Patient privacy must be protected. Case reports, clinical images, and identifiable health information must not be published without appropriate consent.
13. Data Integrity and Research Transparency
Authors must present data, analysis, images, findings, and conclusions honestly and accurately. Fabrication, falsification, selective reporting, misleading presentation, or manipulation of data is not acceptable.
Authors should describe methods and analysis clearly enough for readers to evaluate the reliability of the work. Where applicable, authors should retain underlying data, code, field notes, laboratory records, images, survey files, interview records, or other supporting materials for a reasonable period after publication.
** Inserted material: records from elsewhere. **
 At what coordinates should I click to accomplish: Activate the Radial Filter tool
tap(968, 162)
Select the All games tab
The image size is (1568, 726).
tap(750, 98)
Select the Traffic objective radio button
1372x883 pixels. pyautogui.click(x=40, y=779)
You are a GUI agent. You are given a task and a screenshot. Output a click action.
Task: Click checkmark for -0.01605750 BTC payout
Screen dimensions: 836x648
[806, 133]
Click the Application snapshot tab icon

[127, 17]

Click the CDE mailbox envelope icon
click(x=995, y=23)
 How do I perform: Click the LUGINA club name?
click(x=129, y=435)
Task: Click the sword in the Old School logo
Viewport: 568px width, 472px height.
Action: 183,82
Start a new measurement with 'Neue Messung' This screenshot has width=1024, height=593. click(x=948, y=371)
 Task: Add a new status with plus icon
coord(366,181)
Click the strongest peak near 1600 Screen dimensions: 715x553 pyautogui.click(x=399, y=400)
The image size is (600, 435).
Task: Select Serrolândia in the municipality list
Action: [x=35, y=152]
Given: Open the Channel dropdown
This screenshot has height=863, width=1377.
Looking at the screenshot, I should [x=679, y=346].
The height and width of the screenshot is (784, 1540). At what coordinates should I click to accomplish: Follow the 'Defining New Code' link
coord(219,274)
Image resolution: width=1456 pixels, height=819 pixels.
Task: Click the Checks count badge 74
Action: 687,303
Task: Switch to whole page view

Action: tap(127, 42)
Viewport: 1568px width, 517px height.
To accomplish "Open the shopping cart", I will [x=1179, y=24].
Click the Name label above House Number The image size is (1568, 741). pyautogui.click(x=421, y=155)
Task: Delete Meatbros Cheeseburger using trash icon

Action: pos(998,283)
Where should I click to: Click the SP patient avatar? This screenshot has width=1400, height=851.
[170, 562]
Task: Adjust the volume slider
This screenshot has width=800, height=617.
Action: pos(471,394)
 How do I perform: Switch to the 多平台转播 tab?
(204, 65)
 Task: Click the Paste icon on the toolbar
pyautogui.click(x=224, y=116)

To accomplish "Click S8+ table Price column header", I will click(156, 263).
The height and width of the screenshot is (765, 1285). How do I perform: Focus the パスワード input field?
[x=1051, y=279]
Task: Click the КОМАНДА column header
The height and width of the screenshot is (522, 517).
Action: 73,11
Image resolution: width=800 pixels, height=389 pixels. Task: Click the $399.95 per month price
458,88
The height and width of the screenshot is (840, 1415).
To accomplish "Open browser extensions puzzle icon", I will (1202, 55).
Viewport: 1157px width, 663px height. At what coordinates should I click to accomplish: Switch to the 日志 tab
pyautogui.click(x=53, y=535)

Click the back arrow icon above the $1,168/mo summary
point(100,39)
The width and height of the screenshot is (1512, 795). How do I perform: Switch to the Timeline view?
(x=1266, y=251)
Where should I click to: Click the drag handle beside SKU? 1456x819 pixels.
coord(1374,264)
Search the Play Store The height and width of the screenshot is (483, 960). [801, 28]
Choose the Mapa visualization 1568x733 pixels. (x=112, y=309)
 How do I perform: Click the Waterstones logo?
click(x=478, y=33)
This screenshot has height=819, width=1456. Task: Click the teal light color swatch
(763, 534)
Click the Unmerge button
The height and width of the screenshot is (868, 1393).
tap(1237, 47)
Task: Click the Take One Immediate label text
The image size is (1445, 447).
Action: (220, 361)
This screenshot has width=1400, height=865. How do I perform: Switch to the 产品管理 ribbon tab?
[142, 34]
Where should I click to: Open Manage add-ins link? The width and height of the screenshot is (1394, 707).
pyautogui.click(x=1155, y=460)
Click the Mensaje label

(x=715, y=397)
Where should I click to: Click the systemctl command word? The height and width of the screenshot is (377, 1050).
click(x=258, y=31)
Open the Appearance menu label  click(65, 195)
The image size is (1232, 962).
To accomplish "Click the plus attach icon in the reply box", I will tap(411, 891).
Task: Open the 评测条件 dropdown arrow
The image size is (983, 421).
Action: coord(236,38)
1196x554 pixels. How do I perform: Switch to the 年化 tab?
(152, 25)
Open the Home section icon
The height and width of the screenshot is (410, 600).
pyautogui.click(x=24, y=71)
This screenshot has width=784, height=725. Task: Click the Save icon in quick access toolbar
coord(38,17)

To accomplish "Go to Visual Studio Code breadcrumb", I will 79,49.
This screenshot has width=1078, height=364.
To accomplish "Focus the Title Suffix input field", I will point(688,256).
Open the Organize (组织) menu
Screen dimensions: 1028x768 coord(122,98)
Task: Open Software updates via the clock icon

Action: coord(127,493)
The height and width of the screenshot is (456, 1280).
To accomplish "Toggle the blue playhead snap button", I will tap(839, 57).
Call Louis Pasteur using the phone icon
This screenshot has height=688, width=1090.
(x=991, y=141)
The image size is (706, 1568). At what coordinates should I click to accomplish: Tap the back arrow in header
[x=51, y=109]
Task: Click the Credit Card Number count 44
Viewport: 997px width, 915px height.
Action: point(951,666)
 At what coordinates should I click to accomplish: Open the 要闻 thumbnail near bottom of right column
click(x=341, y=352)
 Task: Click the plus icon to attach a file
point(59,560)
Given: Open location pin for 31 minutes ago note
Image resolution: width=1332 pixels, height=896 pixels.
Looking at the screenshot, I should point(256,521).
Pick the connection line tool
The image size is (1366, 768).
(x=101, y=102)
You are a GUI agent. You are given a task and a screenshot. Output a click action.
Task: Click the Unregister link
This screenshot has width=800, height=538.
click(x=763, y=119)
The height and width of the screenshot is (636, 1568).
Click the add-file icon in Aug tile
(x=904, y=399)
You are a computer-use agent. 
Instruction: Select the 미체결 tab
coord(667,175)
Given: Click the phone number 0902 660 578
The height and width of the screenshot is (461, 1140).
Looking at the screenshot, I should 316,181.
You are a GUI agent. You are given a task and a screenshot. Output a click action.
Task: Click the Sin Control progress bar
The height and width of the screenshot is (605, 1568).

Journals may request access to data, code, images, or documentation during review or after publication if concerns arise.
14. Data Availability
Authors should provide a data availability statement where applicable. This statement should explain whether the data supporting the findings are publicly available, available upon reasonable request, restricted for ethical or legal reasons, or not applicable.
Examples include:
“The data supporting the findings of this study are available from the corresponding author upon reasonable request.”
“The data used in this study are publicly available at [repository/source].”
“No new data were generated or analyzed in this study.”
Data sharing must comply with ethical approval, consent agreements, privacy obligations, confidentiality requirements, and legal restrictions.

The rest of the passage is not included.